Parece, por ello, sorprendente que estas mejores prácticas del entorno empresarial levanten suspicacias cuando se aplican en el sector público. Parecería confirmarse así el principio según el cual no hay mejor defensordel liberalismo que quien vive al amparo de una nómina del Estado, al abrigo de las fluctuaciones de los mercados. 

En el caso de los políticos, la asimetría salarial entre jefes y subordinados a favor de los segundos resulta, además, ficticia. El cómputo de las retribuciones a Rajoy y a su equipo prescinde de las infinitas regalías, gratuidades, exenciones y cauciones inherentes al puesto. Cada uno de los miembros del Gobierno se pasea por España, a lo largo de todo su mandato, sin la necesidad de aproximarse a un cajero automático a menos de cien metros.

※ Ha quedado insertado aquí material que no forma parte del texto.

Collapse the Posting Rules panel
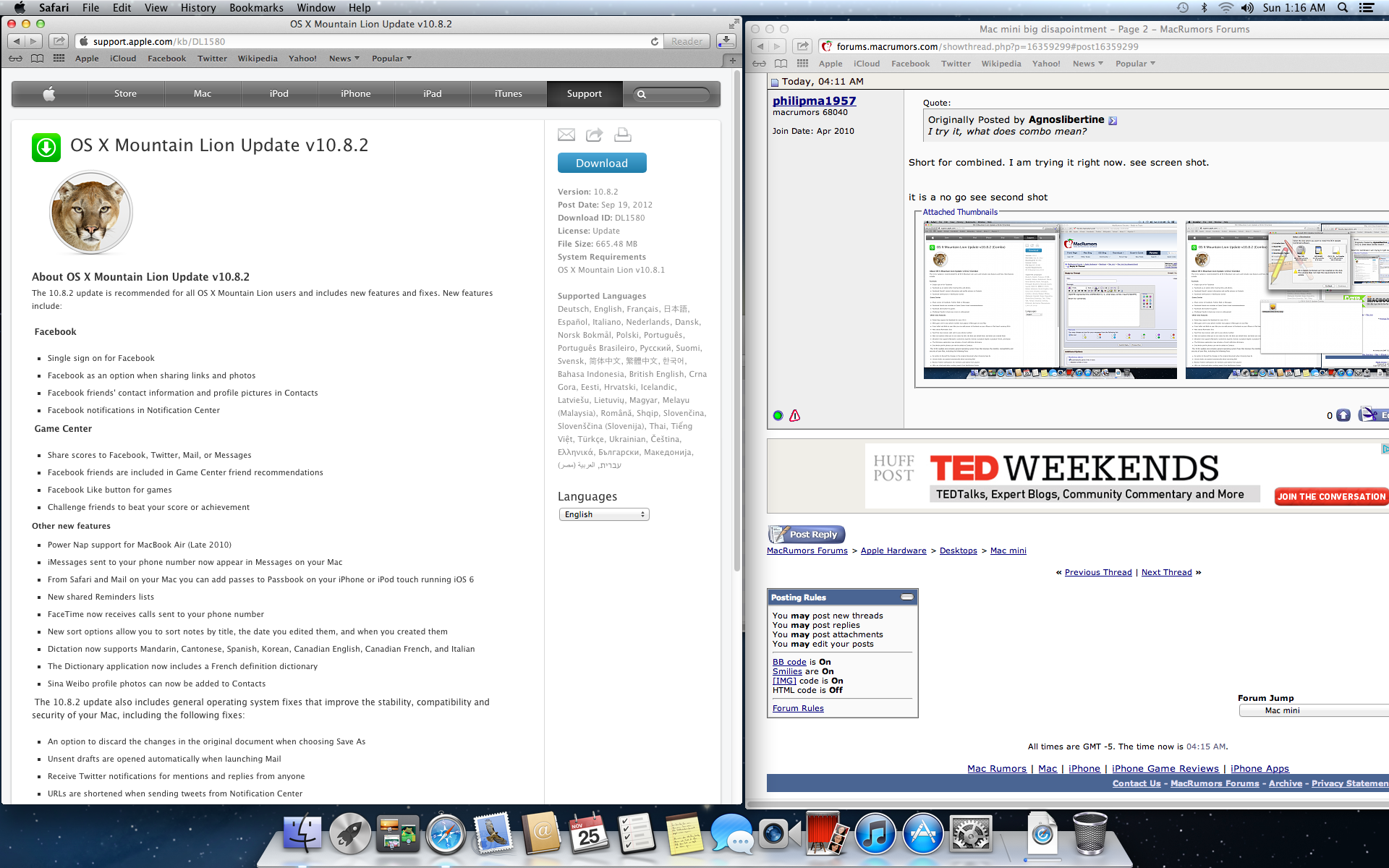This screenshot has height=868, width=1389. (x=906, y=597)

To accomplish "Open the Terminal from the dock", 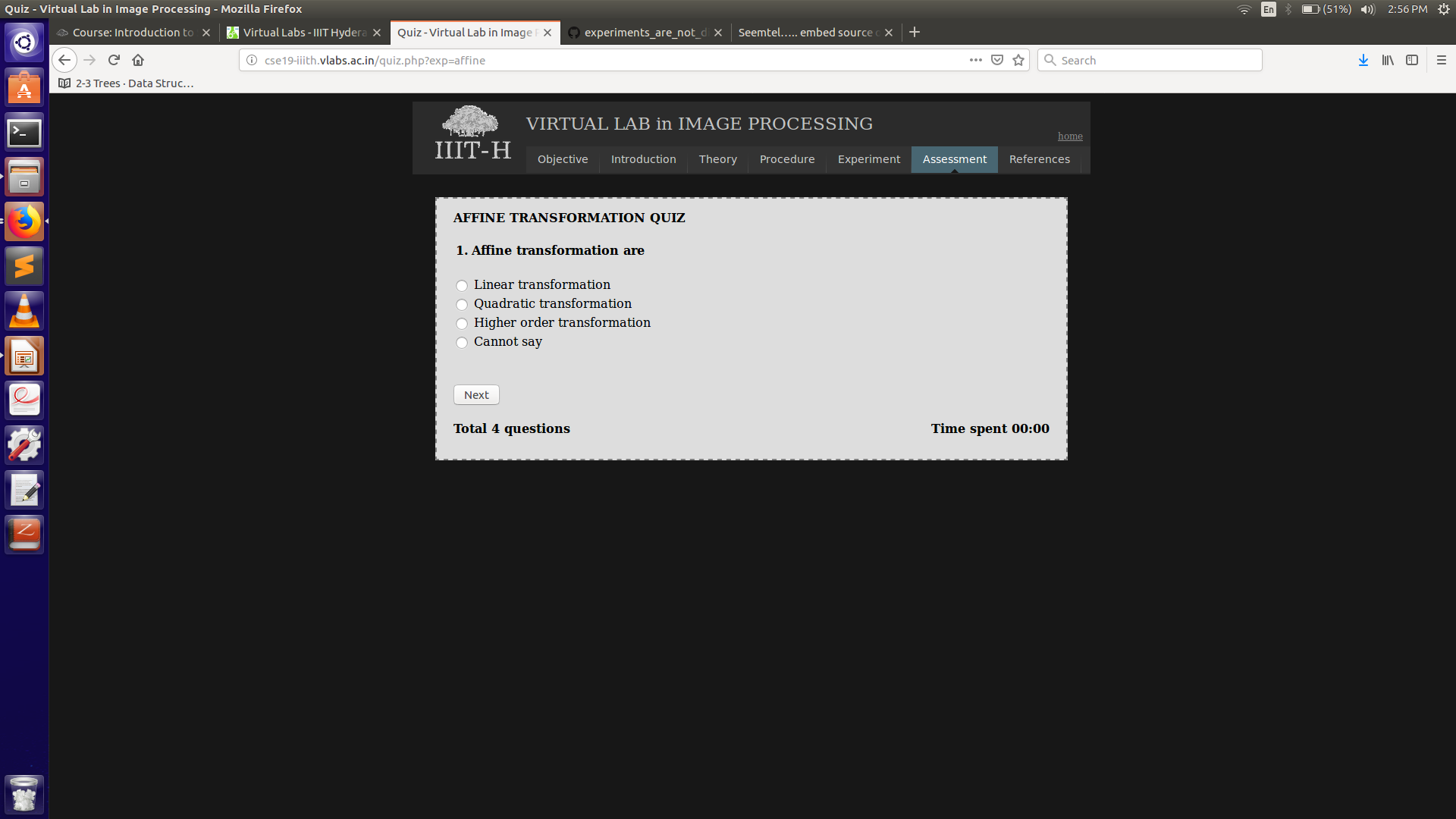I will 24,132.
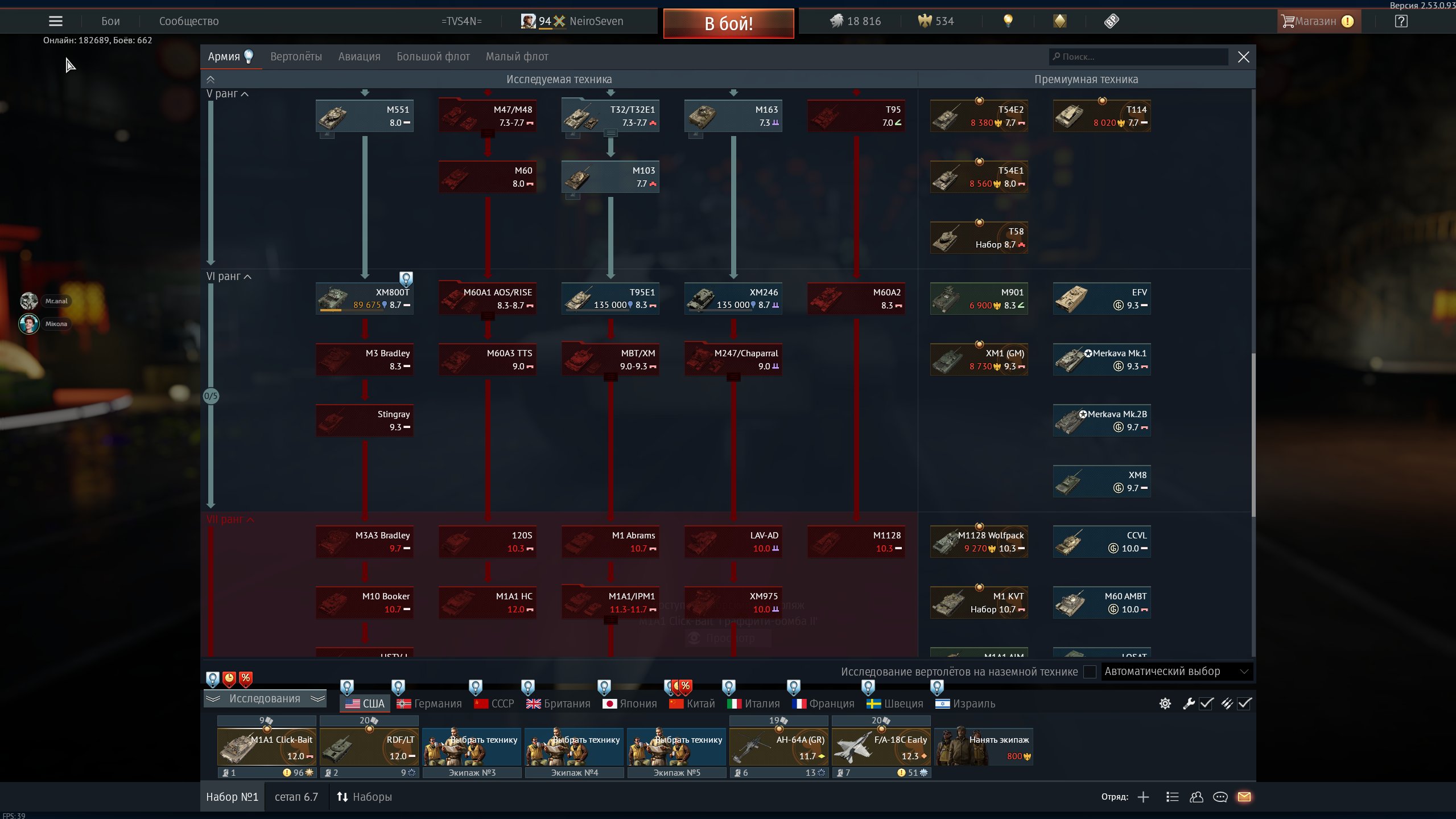Open the chat speech bubble icon
Viewport: 1456px width, 819px height.
click(1220, 797)
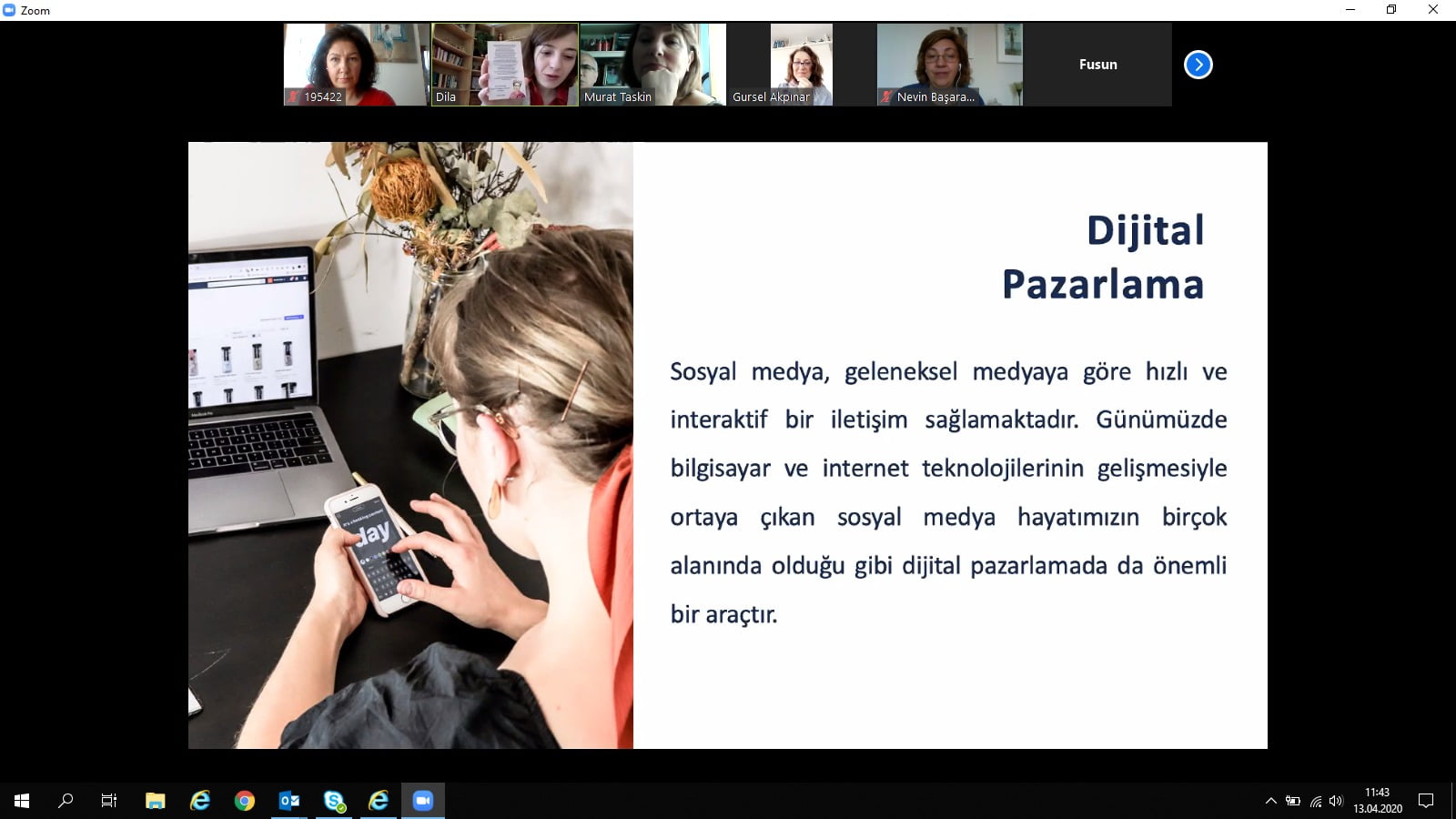Screen dimensions: 1456x819
Task: Click the Wi-Fi signal strength indicator
Action: coord(1316,802)
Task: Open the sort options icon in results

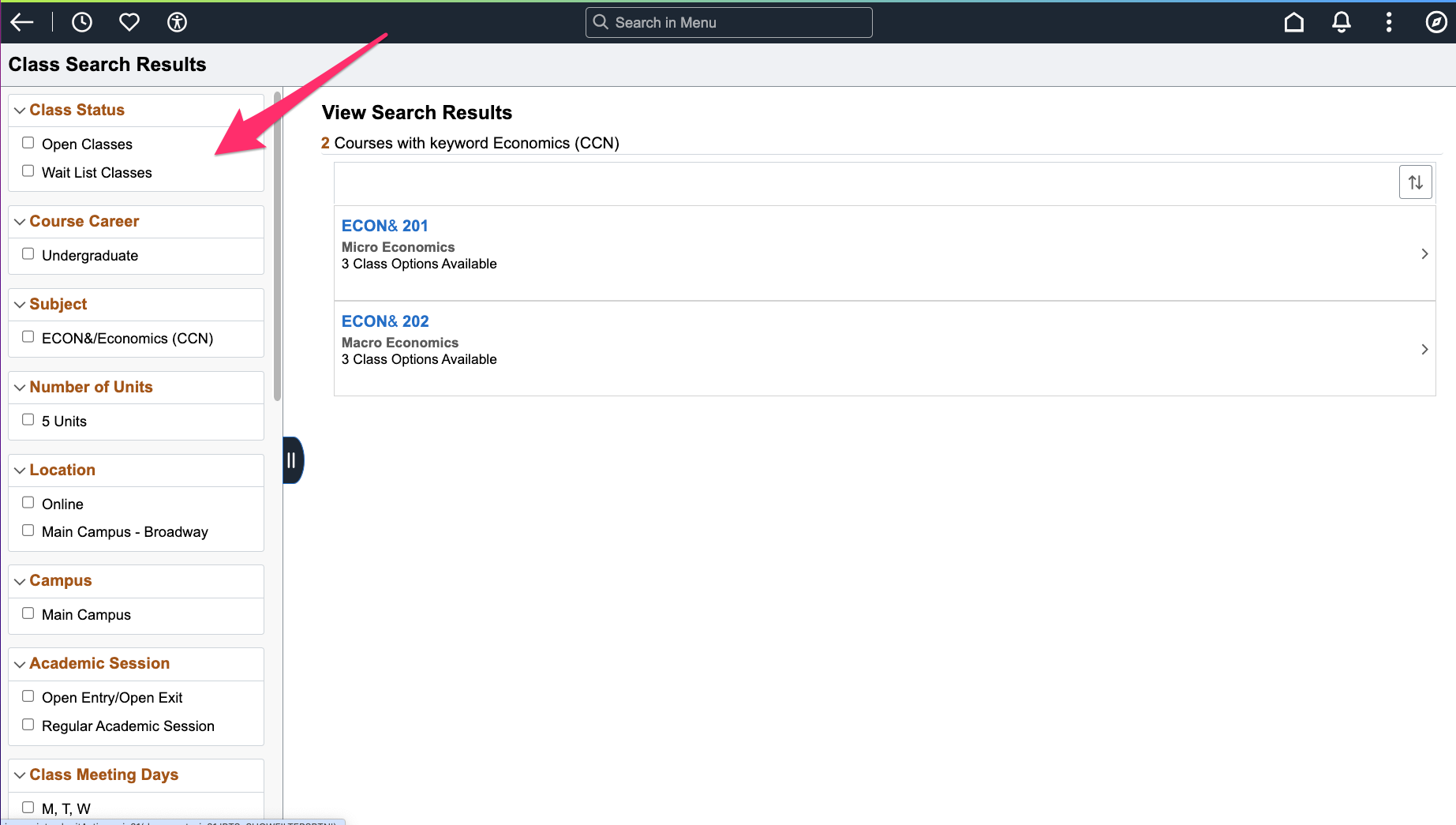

Mención aparte merecen, claro está, las jubilaciones doradas a que se hacen acreedores, a cuenta del propio Estado o de las empresas privadas ávidas de brindarles acogida tras el cese de su mandato, en ese carrusel de influencias donde el político ya no se diferencia del hombre de negocios ni viceversa.    

Y todo ello, sin la angustia derivada de una retribución dependiente del cumplimiento de los objetivos, por lo general muy exigentes, que la empresa privada impone a sus directivos. Léase, en este caso, del cumplimiento del programa electoral.

Un falso debate, como decimos, que no obstante ofrece la posibilidad de abrir alguna reflexión sobre la eventualidad de cubrir los niveles más altos de la administración con personal funcionario, en lugar de recurrir a los poco transparentes nombramientos políticos; o de estipular un salario genérico para todos los altos cargos procedentes del ámbito privado, con una oferta que incremente en un 10% el montante de la última nómina ingresada por su empresa de origen. Al contrario de lo que teme el expresidente Aznar, en Falange Auténtica opinamos que, de este modo, en lugar de espantar el talento se aleja de lo público a quienes carecen de una verdadera vocación de servicio. Y  se espanta, de paso, a tanto chorizo como anda por ahí suelto.